§ PROBLEM DETAILS
The lines to reproduce from the material below are those from the one containing "This screenshot has width=720, height=629." through the one containing "Task: Toggle heart on Kavieng Beach Unit #6", both included; write them out exactly and add nothing.

§ DATA TO PROCESS
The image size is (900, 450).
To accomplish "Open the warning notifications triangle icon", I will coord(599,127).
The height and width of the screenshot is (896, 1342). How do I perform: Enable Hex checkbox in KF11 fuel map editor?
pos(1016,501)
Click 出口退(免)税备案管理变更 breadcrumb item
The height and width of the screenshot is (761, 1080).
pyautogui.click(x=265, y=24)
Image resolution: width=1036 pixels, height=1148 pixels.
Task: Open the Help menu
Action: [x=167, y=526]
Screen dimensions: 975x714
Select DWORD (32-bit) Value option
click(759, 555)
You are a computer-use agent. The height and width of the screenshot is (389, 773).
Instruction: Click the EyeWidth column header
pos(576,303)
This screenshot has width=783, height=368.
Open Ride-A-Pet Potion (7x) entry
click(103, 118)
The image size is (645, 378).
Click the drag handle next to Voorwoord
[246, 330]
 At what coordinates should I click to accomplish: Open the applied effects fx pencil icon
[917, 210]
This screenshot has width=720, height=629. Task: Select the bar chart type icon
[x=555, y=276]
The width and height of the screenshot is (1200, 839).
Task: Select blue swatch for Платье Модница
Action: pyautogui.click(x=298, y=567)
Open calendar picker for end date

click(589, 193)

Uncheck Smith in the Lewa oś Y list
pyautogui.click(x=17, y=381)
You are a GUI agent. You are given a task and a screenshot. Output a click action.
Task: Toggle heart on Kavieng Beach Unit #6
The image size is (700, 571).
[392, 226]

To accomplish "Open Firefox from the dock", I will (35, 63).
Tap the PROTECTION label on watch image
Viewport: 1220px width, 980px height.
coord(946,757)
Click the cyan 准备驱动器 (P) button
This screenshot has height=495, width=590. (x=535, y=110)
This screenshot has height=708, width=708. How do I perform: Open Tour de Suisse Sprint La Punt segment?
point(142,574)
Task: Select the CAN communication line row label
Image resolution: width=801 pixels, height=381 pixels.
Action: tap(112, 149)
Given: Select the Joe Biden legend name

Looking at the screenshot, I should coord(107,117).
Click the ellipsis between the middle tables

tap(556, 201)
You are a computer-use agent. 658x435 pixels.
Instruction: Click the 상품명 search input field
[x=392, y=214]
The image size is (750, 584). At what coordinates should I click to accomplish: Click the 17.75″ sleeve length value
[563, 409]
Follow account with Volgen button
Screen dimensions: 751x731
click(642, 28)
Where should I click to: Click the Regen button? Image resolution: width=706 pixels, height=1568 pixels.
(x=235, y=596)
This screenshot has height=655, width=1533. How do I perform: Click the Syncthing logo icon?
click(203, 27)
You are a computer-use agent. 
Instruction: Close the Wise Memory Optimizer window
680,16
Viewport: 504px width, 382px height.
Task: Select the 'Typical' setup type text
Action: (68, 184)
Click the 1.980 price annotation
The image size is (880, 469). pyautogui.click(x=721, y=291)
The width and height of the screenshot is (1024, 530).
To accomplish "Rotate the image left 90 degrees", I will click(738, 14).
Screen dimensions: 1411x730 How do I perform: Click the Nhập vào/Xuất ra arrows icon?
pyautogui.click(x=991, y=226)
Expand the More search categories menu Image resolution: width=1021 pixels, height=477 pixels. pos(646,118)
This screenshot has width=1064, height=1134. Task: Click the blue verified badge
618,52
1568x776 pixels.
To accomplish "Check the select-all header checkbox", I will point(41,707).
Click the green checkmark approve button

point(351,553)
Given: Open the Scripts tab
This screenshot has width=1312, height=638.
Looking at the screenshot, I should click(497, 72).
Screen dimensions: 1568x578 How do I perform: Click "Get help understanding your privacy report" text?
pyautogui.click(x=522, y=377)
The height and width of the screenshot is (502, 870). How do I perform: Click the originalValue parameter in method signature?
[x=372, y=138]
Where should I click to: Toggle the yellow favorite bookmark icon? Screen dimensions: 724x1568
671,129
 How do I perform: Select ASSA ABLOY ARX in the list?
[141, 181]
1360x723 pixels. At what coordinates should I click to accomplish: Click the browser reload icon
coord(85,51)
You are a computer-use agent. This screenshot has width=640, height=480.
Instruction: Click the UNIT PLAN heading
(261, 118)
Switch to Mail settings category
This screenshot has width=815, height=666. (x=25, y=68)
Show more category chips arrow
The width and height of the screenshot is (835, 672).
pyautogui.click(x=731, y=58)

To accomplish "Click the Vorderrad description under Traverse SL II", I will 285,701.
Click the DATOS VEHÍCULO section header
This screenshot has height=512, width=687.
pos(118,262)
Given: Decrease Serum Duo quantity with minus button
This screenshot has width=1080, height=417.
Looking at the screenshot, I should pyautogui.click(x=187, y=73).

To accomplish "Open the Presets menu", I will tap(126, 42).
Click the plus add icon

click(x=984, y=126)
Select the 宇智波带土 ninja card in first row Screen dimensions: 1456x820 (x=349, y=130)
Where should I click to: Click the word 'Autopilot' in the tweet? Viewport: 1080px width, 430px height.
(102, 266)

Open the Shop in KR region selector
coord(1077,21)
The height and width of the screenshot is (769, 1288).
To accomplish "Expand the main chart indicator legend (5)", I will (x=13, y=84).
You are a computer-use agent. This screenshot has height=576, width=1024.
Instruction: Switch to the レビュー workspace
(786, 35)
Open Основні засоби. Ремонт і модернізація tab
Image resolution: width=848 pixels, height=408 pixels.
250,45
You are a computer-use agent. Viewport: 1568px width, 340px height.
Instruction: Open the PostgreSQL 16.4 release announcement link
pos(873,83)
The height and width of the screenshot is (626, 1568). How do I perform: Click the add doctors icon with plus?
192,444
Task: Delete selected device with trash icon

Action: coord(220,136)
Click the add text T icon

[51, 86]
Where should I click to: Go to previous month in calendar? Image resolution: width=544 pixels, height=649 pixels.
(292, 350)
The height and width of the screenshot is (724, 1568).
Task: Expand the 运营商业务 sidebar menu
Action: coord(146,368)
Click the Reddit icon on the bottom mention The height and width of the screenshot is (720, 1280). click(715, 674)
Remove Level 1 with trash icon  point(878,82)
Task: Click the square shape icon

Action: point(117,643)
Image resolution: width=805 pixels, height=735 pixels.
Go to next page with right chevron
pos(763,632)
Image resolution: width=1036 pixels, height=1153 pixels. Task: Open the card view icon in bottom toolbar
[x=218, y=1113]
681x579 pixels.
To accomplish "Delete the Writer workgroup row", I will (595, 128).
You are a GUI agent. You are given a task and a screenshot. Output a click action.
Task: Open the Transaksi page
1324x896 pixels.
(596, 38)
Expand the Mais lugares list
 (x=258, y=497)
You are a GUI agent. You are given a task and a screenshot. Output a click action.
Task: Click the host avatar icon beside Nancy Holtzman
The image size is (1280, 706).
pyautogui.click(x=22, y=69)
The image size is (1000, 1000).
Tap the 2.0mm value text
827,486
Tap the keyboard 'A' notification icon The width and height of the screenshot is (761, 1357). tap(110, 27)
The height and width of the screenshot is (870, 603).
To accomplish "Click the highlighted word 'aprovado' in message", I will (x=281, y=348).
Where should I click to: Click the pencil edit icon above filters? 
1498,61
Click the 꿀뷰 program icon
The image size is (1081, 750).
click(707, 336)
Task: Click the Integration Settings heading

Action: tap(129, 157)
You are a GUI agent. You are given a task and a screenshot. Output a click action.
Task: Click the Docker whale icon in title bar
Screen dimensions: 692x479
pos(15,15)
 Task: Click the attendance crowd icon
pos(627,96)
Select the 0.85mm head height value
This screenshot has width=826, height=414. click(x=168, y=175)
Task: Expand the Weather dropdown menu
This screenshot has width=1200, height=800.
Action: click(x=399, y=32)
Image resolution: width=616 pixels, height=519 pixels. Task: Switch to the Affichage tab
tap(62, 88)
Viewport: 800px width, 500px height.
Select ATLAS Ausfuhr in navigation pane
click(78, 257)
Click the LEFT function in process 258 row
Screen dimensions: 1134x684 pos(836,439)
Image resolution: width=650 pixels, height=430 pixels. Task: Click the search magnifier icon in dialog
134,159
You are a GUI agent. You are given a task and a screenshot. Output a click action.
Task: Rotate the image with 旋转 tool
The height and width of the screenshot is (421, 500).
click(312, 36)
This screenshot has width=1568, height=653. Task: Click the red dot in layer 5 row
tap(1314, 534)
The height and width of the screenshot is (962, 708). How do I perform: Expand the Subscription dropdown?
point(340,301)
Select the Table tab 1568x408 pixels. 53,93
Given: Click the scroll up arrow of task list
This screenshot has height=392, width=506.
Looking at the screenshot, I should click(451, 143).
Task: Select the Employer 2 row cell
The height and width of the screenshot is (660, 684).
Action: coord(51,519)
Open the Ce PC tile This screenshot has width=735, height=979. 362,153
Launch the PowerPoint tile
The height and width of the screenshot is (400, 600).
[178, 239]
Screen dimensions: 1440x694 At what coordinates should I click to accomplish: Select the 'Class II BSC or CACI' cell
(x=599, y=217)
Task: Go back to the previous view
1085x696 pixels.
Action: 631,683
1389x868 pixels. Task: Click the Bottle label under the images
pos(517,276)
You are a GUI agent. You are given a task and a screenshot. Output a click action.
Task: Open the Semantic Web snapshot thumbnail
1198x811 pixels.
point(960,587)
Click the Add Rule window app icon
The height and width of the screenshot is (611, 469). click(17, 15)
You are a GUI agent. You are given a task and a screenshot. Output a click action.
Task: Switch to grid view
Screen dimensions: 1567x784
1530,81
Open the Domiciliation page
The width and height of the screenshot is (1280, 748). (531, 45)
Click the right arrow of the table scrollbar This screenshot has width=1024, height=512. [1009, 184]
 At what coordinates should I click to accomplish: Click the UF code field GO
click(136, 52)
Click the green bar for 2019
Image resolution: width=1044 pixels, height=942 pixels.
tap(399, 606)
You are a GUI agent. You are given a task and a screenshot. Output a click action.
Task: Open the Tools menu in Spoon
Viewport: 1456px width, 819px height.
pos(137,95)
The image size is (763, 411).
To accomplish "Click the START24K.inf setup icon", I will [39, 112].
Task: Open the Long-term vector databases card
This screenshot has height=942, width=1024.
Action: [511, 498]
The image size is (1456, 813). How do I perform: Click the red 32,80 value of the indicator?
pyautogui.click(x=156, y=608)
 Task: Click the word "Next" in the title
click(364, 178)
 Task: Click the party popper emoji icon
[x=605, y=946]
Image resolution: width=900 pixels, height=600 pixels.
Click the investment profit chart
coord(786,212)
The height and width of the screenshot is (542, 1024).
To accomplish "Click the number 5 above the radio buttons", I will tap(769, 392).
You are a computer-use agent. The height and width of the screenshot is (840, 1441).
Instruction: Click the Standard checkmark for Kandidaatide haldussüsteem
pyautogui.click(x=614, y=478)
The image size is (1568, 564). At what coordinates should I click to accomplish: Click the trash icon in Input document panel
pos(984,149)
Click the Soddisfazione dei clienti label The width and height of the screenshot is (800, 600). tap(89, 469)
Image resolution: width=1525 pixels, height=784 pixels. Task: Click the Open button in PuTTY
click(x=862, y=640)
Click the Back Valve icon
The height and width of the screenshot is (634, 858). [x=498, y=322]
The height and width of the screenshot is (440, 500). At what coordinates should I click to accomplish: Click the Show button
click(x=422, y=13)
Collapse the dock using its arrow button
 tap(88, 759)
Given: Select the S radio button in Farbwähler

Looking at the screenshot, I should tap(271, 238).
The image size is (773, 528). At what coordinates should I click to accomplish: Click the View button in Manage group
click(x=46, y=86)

§ WRITTEN SOLUTION
This screenshot has width=720, height=629. Task: Select the bar chart type icon
[x=555, y=276]
The width and height of the screenshot is (1200, 839).
Task: Select blue swatch for Платье Модница
Action: pyautogui.click(x=298, y=567)
Open calendar picker for end date

click(589, 193)

Uncheck Smith in the Lewa oś Y list
pyautogui.click(x=17, y=381)
You are a GUI agent. You are given a task and a screenshot. Output a click action.
Task: Toggle heart on Kavieng Beach Unit #6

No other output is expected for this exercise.